Cree uno que la historia de los secundarios, las andanzas sin brillo de esos seres que no tienen quien les escriba, constituye la intrahistoria luminosa del mundo. Solo hay que saber mirar. Con mis gafas progresivas recién estrenadas me puse yo a mirar lo mejor que sé la actuación en preliminares del cuarteto portuense Inclusión o Victoria. Un ejército de fanáticos nazis acababa de invadir Cádiz en carnaval, sin encontrar resistencia porque los gaditanos estaban en la calle buscando alguna cola donde dieran algo gratis. En medio de un alboroto jubiloso y una humanidad conmovedora, los apresados, militantes activos de la Asociación Afanas, defendieron sin complejos su actuación y, sobre todo, la dignidad de su existencia. Fueron un soplo de aire fresco, una cura de humildad para un concurso que se ha convertido en una hoguera de vanidades rimadas, en una lustrosa y afinada banda de egos revueltos.

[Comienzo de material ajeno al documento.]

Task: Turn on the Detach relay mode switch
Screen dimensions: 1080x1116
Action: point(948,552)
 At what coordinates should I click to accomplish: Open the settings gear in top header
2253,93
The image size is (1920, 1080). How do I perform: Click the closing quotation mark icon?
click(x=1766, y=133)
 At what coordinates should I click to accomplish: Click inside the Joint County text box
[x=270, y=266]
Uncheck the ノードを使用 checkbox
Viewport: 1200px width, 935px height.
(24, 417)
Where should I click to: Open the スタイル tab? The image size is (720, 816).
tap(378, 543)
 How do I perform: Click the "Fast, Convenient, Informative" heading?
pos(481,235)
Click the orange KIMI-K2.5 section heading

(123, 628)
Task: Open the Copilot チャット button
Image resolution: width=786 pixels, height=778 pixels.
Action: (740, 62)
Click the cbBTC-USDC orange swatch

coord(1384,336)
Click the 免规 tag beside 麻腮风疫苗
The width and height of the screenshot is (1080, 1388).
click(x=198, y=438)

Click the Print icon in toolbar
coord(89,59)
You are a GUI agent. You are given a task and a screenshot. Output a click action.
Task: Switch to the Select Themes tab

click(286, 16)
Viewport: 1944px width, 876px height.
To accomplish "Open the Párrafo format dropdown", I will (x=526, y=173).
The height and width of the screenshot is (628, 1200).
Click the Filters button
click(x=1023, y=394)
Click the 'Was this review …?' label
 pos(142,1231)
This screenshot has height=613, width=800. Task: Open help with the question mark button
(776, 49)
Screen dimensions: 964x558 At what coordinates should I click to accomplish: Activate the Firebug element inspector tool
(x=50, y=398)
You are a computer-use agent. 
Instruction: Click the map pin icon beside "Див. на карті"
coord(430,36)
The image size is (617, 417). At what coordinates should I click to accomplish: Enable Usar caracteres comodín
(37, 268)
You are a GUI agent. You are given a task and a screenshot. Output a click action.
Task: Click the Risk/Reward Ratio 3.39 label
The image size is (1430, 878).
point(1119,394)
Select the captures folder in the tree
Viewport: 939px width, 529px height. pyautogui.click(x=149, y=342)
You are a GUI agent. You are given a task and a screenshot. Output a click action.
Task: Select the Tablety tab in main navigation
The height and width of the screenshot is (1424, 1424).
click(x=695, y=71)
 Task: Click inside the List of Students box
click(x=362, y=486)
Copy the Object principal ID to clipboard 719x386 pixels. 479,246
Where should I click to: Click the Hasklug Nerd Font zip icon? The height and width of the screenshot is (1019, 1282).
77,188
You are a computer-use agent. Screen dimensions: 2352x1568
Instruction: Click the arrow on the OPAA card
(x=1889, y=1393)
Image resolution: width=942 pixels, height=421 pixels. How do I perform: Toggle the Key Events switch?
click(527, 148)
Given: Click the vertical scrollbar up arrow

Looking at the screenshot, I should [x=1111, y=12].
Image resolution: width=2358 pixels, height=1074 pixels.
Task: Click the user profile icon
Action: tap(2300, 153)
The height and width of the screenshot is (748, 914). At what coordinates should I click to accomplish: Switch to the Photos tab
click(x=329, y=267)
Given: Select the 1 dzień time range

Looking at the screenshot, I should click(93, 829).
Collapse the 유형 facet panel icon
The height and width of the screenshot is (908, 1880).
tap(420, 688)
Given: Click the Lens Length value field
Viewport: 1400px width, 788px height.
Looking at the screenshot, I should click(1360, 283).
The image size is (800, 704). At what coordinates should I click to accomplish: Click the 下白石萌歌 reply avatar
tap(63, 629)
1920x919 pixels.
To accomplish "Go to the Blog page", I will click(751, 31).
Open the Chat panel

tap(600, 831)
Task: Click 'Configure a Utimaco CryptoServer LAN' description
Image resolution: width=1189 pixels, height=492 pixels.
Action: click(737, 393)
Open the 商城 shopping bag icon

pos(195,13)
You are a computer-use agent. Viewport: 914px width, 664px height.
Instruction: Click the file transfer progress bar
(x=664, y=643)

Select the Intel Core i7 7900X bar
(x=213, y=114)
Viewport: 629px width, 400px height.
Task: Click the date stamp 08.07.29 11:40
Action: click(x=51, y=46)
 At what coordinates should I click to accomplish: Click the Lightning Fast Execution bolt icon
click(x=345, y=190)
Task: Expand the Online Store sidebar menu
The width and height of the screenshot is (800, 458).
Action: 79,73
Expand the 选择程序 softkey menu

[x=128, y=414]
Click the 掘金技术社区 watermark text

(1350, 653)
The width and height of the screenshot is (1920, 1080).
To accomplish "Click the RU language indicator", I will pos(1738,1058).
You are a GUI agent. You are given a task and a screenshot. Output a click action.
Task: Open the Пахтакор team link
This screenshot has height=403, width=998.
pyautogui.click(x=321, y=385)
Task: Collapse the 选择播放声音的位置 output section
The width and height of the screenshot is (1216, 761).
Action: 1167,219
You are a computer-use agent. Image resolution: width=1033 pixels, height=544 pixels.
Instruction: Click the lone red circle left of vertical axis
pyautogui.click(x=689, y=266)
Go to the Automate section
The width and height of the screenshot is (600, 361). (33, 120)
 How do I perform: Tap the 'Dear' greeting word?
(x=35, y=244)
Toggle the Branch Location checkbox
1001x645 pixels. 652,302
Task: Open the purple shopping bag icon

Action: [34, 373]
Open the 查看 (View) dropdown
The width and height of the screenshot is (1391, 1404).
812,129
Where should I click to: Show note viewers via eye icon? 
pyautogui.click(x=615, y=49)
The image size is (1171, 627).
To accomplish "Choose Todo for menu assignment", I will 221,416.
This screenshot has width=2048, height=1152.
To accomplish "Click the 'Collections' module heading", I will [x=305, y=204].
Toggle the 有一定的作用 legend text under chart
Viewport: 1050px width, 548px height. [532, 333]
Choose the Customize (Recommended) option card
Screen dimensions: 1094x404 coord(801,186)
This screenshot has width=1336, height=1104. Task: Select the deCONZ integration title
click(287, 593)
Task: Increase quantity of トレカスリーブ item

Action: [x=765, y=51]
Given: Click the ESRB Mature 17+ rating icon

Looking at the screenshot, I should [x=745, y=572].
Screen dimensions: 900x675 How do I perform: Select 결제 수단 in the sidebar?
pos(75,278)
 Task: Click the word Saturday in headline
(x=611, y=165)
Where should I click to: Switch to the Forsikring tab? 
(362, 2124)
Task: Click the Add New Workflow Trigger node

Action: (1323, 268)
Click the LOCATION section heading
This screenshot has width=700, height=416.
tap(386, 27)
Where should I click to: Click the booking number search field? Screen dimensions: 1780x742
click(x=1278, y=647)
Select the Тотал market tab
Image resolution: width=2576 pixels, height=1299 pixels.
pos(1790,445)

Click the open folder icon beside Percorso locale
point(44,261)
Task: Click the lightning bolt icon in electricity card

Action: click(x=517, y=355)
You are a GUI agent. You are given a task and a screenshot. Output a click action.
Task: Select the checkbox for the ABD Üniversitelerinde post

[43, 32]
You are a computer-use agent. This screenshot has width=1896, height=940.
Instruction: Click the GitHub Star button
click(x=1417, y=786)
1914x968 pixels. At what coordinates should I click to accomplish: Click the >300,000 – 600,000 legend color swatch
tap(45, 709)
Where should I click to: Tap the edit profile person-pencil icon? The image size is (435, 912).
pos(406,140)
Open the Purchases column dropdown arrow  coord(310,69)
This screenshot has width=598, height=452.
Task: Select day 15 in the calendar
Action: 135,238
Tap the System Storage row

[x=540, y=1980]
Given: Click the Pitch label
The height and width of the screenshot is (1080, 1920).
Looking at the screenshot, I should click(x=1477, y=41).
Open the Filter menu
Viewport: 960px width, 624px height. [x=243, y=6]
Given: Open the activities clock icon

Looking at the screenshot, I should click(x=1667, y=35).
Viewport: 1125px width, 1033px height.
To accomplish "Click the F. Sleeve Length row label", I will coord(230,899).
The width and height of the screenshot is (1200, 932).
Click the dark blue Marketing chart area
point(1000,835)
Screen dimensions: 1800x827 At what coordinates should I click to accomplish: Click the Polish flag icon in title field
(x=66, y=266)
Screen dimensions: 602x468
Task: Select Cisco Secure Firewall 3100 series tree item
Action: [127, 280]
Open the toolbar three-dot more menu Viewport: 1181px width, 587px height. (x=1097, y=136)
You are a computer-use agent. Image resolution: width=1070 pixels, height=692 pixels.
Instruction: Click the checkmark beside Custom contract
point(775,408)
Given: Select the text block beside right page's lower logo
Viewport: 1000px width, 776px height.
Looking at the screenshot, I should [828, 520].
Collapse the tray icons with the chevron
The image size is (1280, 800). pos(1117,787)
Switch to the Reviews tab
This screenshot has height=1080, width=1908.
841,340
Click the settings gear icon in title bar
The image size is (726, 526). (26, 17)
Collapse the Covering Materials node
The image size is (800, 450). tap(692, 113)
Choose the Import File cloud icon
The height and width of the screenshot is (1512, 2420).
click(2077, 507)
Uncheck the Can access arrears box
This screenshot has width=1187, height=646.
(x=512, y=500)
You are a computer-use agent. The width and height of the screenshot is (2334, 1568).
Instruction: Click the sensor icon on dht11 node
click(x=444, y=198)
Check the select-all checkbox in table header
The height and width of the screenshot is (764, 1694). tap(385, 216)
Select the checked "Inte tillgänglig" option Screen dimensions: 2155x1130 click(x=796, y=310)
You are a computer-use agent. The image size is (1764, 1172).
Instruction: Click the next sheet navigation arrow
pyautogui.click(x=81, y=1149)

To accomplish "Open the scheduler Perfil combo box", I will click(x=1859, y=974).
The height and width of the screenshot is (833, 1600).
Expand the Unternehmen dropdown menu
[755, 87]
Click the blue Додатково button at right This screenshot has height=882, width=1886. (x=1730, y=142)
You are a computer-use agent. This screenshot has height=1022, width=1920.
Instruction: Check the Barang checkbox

Mis progresivas nuevas y mi progresismo viejo me alcanzaron para entrelazar ficción y realidad, para señalar a los verdugos y honrar a las víctimas. Pude ver entre los invasores al delegado de Educación de Sevilla, ese señor que aún sigue en su puesto después de perpetrar una pregunta que retrata a un miserable: “¿Para qué quiere un niño con autismo un personal técnico, para que le enseñe a mover la lengua frente al espejo?”. Y a los responsables de ese centro privado gallego en el que los enfermos sin indicios de agresividad eran atados durante semanas. Entre los prisioneros, reconocí a mis tías Carmela y Ana, que penaron sus vidas en el manicomio de El Puerto. Y al bueno de mi vecino Juan, el de los huevos, siempre con la sonrisa y la ternura suelta. Y a Alicia, confinada en su diminuto país de maravillas menudas en el que no ha dejado nunca de brillar el sol compasivo de la infancia.
Quizá sea porque soy miope, pero esas viejas historias de coraje y justicia se ven mejor de cerca.